Inside Hayley Hubbard's Pregnancy Workouts With Trainer Erin Oprea Before Baby No. 3

Before welcoming her third child, pregnant Hayley Hubbard and her fitness trainer Erin Oprea give E! News an exclusive look inside their workouts.

Working out doesn't have to stop once you're expecting.

Just ask Hayley Hubbard, who continues to break a sweat safely before the arrival of her third child with Florida Georgia Line's Tyler Hubbard. In fact, the couple has been known to work on their fitness together with help from celebrity trainer Erin Oprea.

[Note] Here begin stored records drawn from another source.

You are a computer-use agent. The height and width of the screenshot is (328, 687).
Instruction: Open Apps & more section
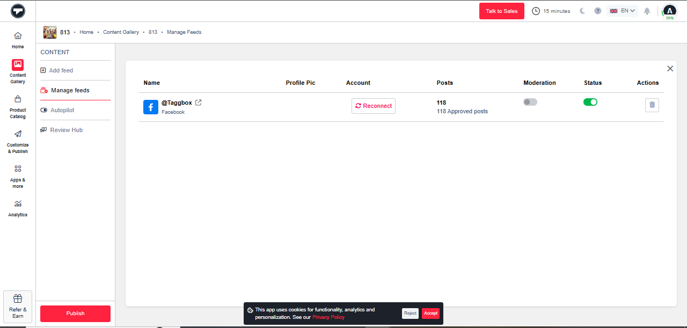pos(18,176)
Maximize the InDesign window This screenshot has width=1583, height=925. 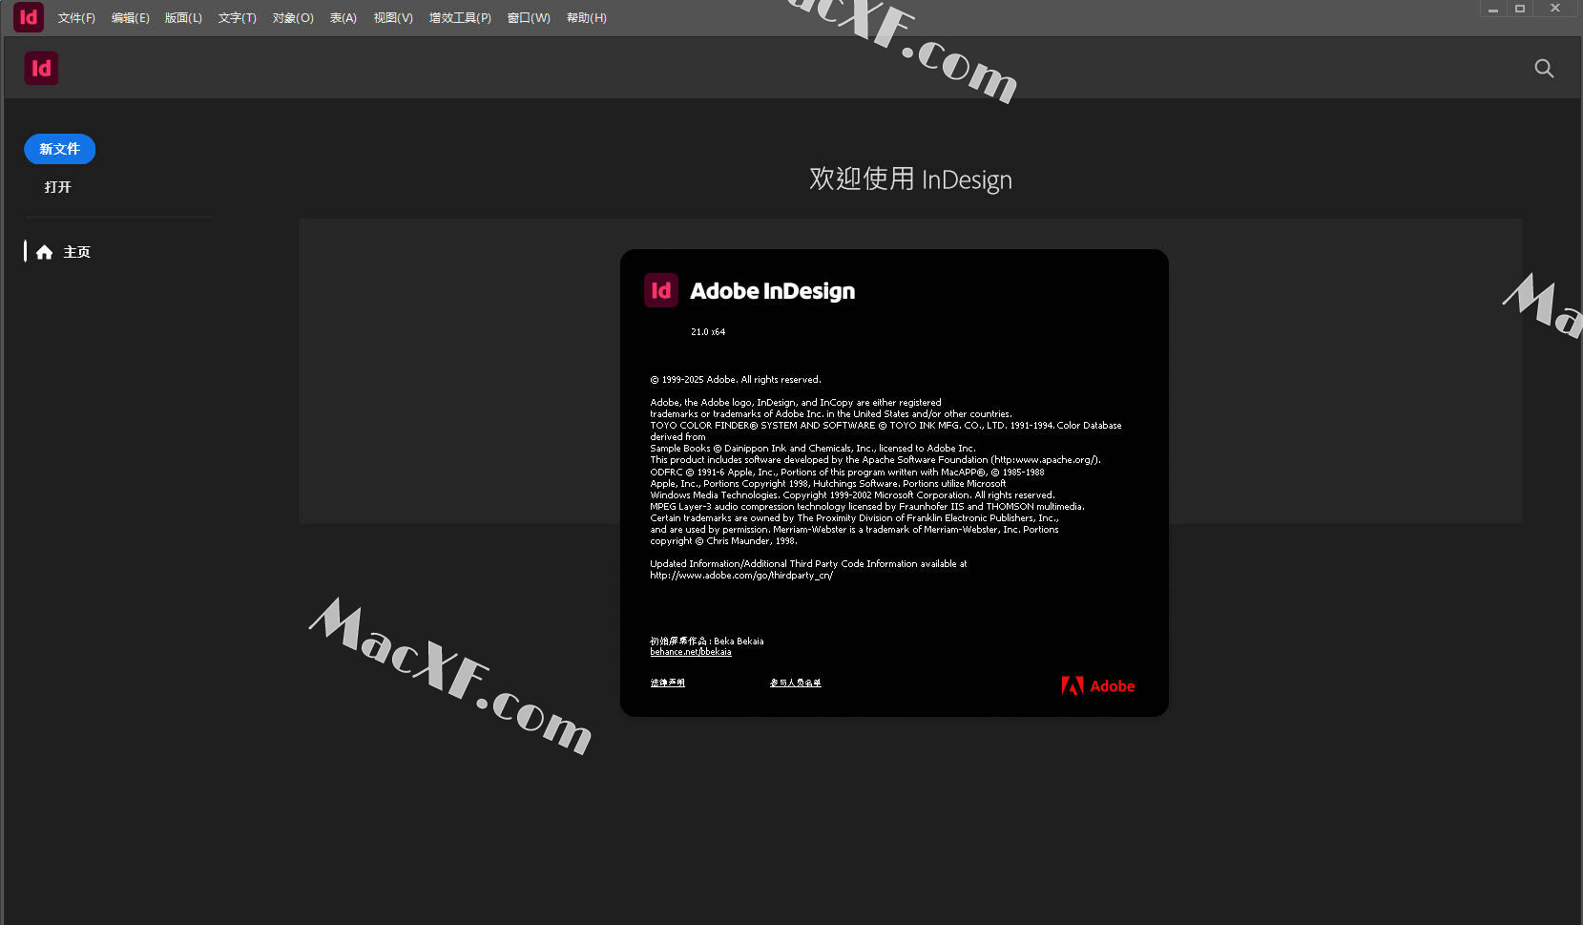tap(1520, 9)
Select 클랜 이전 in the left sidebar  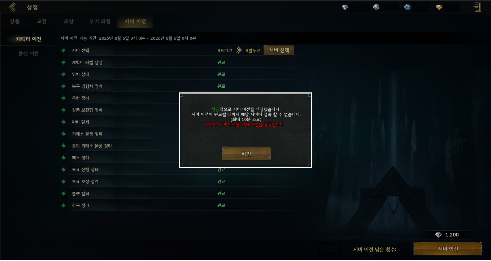[x=29, y=54]

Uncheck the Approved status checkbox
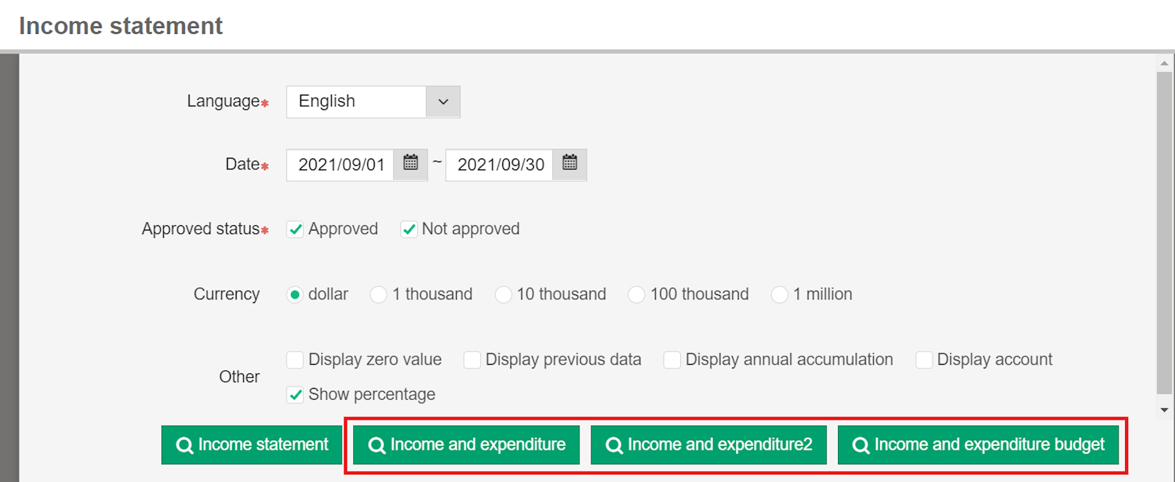tap(295, 230)
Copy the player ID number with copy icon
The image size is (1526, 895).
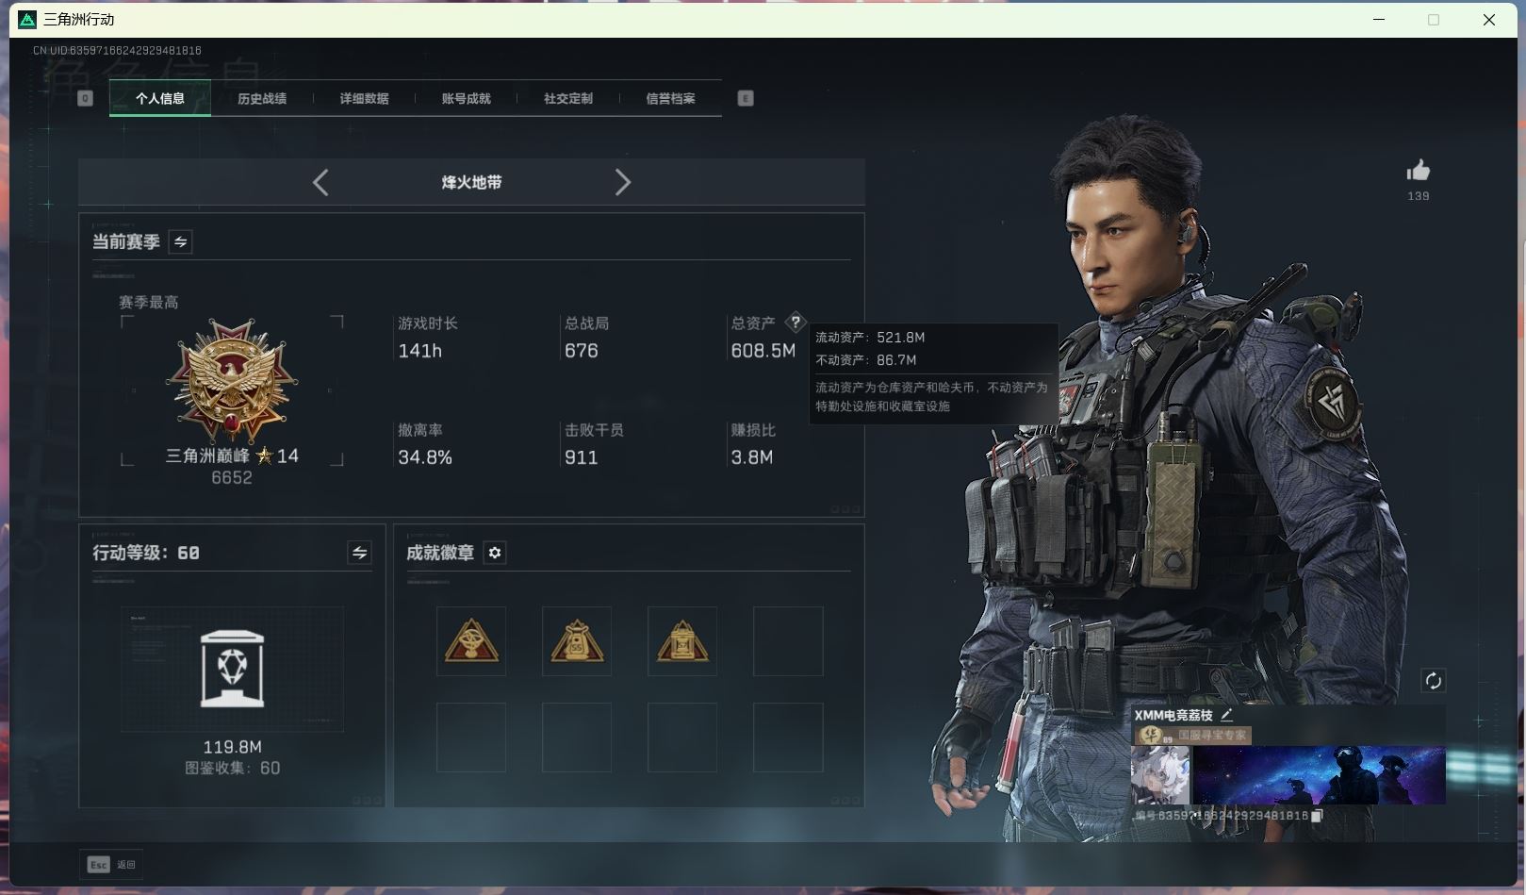coord(1317,816)
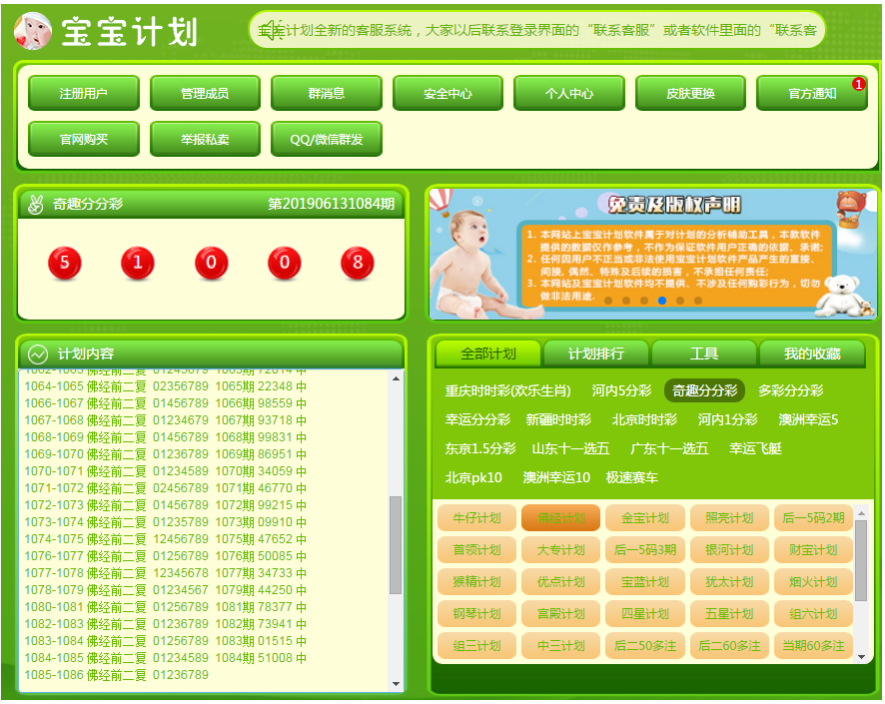Image resolution: width=885 pixels, height=704 pixels.
Task: Click the speaker announcement icon
Action: click(271, 30)
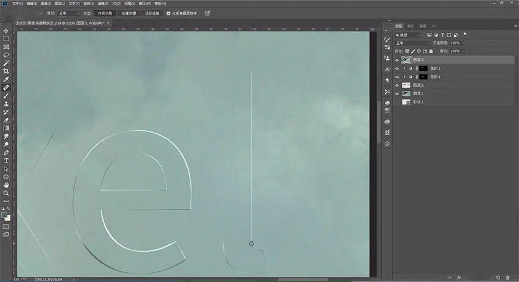Select the Move tool
Screen dimensions: 519x282
coord(6,31)
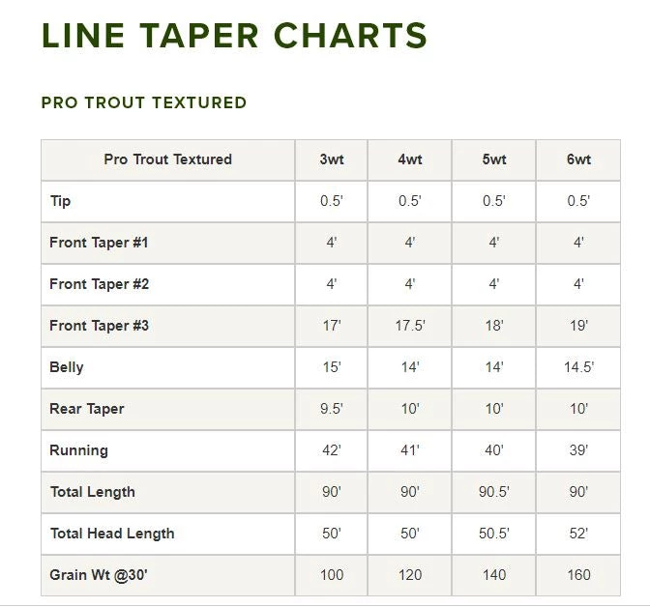Select the 4wt column header
Image resolution: width=650 pixels, height=607 pixels.
click(409, 159)
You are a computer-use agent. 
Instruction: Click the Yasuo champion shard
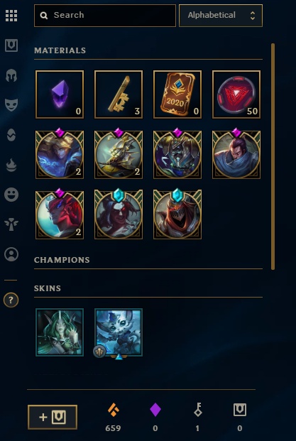(x=236, y=154)
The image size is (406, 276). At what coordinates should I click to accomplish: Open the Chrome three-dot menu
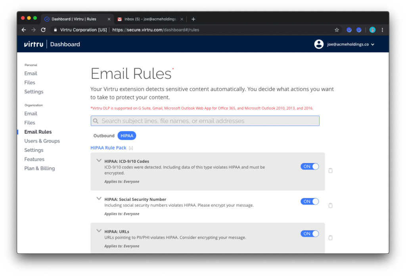(382, 30)
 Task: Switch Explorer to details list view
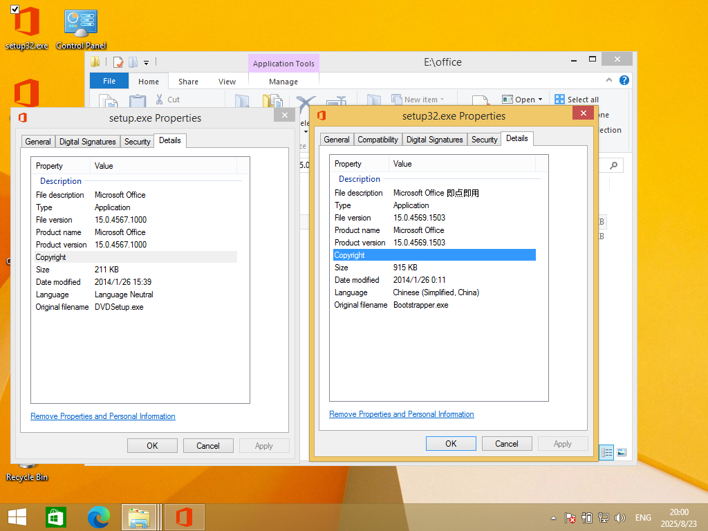(607, 453)
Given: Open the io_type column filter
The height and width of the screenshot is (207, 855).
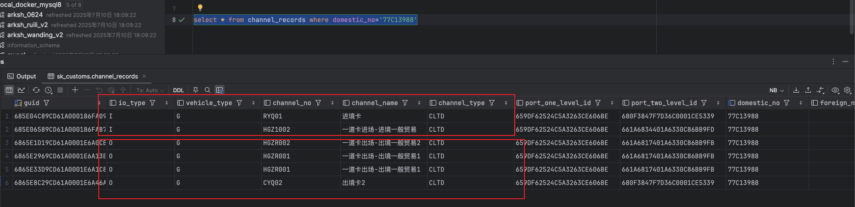Looking at the screenshot, I should coord(153,103).
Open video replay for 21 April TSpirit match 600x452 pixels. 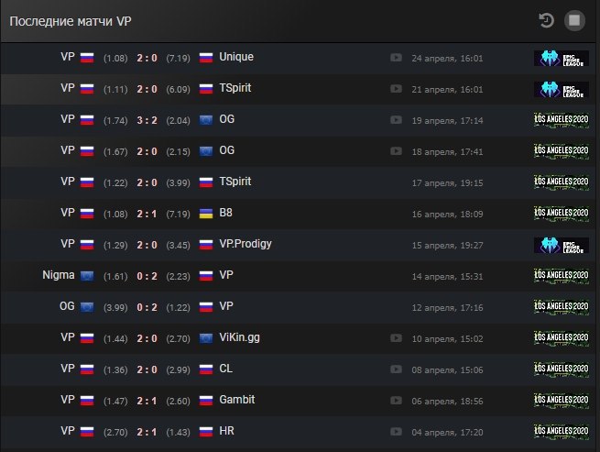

"Due to COVID, rather than working out in person, we work out on FaceTime with two split screens," Erin exclusively shared with E! News. "Tyler and Hayley workout together and wear their headphones so we can all hear each other talking."

In fact, the couple's eldest daughter Olivia, 2, can't help but take an interest in what her talented parents are during in the fitness department.

"It's a family affair when we work out," Erin joked. "Their daughter, Liv, always join the workout and will do leg planks with mommy and daddy. She likes to mimic them. It's so cute! She thinks the loop bands we use are her necklaces so she'll wear them during the workout too." 

These days, a workout session for Hayley can include everything from one-legged squats to a bicep game. And while fitness is great for any health journey, nutrition is just as important.

Erin told E! News that Hayley works on a "clean, balanced, unprocessed diet." In fact, Hayley and the kids especially love making smoothies together.

To learn more about Hayley's heath and fitness regiment, keep scrolling to read Erin's step-by-step tips. 

And for those across the country who can't see Erin in person—she also trains A-listers such as Carrie Underwood and Maren Morris, just to name a few—you can follow similar workouts on her Pretty Muscles app.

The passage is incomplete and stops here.